There is the line that you can never have too much of good thing and these days there are so many good things that librarians and information professionals can employ in their working environment. The great thing is that since we emerged from the world of Web 1.0 to 2.0 that a lot of these newer tools are free and actually quite useful. The flipside is that a lot aren’t that good or just can’t be applied in a library setting, regardless of how hard you try and knock a square peg into a round hole, it won’t go (unless the square peg is smaller of course).

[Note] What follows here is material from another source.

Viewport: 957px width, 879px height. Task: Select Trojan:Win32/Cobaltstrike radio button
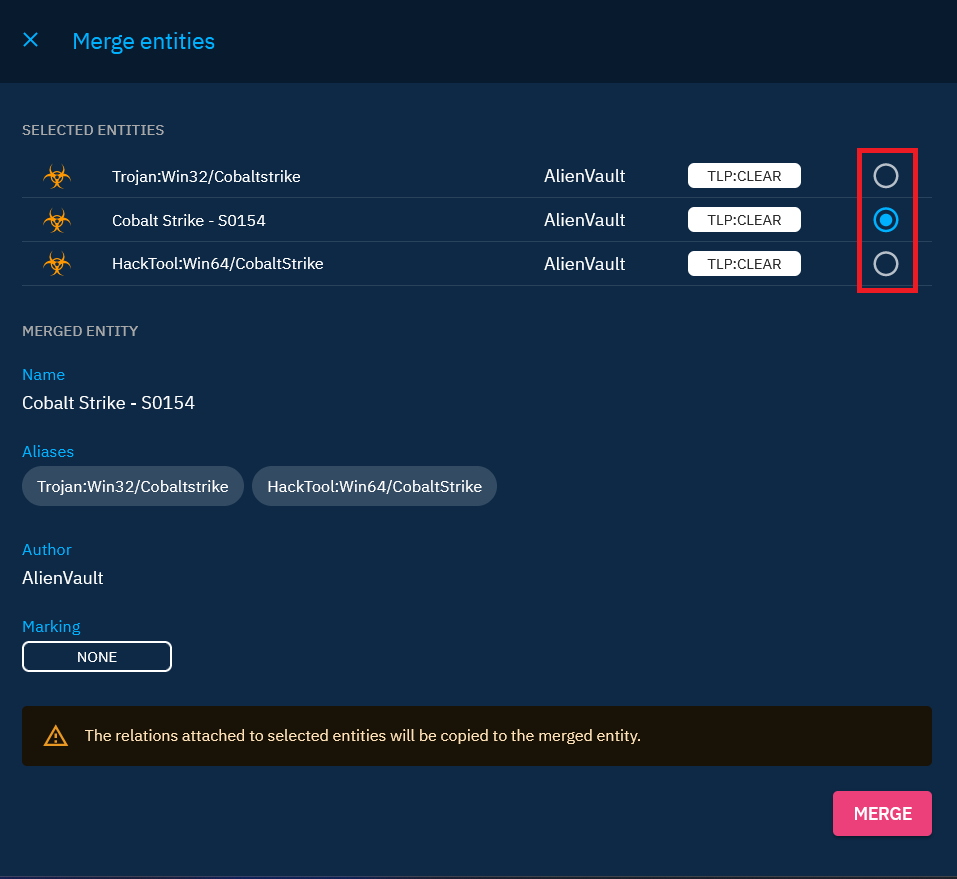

Libraries are no different from any kind of organisation, they have to use formally licensed software for the day to day running of their service. Even though this does not always mean the leanest or most dynamic of packages serving your library, but it does mean you will get a good level of service support and that is essential. The smaller, more niche tools have a part to play in this technology ecosystem - just like the microbes and bugs on Planet Earth - if we remove them the whole system would collapse. The larger technology companies often need the smaller companies to keep the environment from becoming stale and predictable. They also can eat them up from time to time, just like our bugs and other real world creatures. Take for example how - at the time independent company - Mendeley changed reference management dramatically for the better. The smaller technology companies are less likely to get bogged down by bloated platforms run by large companies who focus first on foremost in delivering a stable product for their users. Like I say, the stability of large platforms is essential, the flexibility and dynamic nature of smaller technologies is often where the real action is at.
Another question for the typical library or information professional is which tools are best and how can they be applied and which will work on their system - take for example a librarian in an NHS setting. The final and most crucial issue is around the investment of time used to master new tools and that can be problematic depending on the learning curve, but if you know how to use Microsoft Word you’ll probably master most lightweight tools in very little time. The sheer number of tools that can be used in the library sector is overwhelming, regardless of whether you are a public, NHS, business or academic librarian. One tool may solve a host of problems for one librarian but be as useful as a chocolate teapot for another. It is all about application and one of the greatest things to see in technology uptake in the library is how one person can use a tool and then another take that same tool and apply it in a totally unexpected way just as successfully. This is the wonderful thing about these technologies, whether it is Menitmeter for polling, Pocket for curating or Piktochart for posters, you you use it may be totally different from how someone else does.